In 2006, a series of conversations among African American men in a Raleigh-Durham, NC barbershop led to the formation of A Legacy of Tradition (ALOT) giving circle, created to impact and bridge societal gaps faced by Black males in the areas of education, collective giving and community responsibility.

Each member contributes $350 a year that is pooled to provide grants to organizations serving African American males.

During a retreat in 2009, the group decided to focus their grant making on the high number of school suspensions among Black boys in their county’s public schools.  At the time, Black students composed 20.2% of the student population, but were 75% of all school suspensions.  Circle members attended school board meetings, reviewed county school data, and participated in policy discussions with district officials along with hosting their own meetings called ‘education tours,’ to help them understand the magnitude of the problem.   They learned that most students were being suspended for petty infractions and not violent behavior, such as fighting or carrying weapons to school.   As a result of concerted community wide efforts, the school system implemented a new policy that required any student facing a long-term suspension (of 10 days or more) to be reviewed before a task force.   In the 2010-2011 school year alone, long-term suspensions dropped by 36%.

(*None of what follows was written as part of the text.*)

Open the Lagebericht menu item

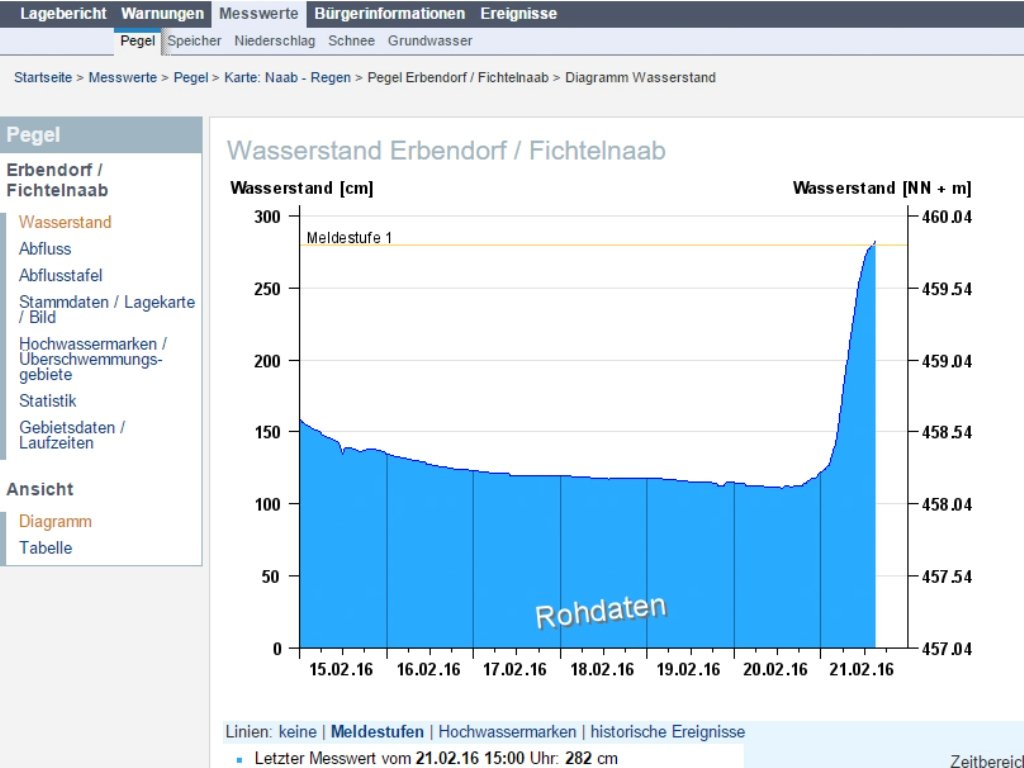pyautogui.click(x=63, y=14)
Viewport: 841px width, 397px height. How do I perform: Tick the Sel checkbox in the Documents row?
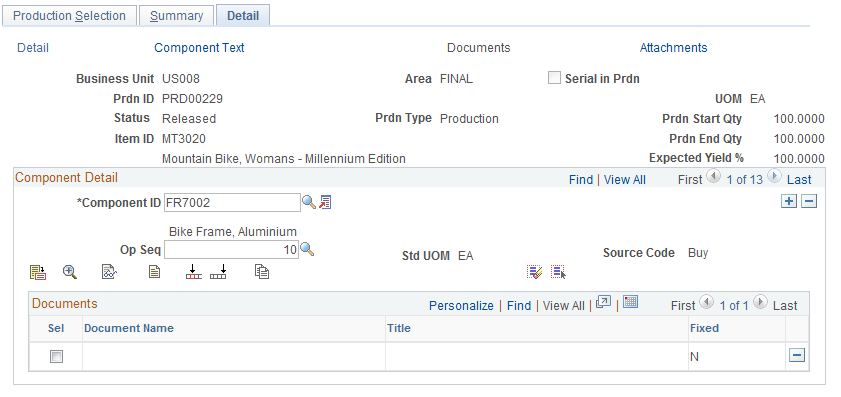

Continuing their focus on black males and school suspensions, ALOT hosted a community forum last year in collaboration with the Black Male Donor Collaborative. The keynote speaker provided national trends on the issue and suggestions the group could implement.

ALOT is currently planning their next long-term community project.  Issues of interest include creating a youth giving circle, partnering with local agencies to teach philanthropy in schools and examining the school to prison pipeline.

Barron Damon, a founding member of ALOT shared, “We have an opportunity to redefine what philanthropy is. It makes you feel good that you can collectively impact your community without having a billion dollars. I like being a part of that type of movement.”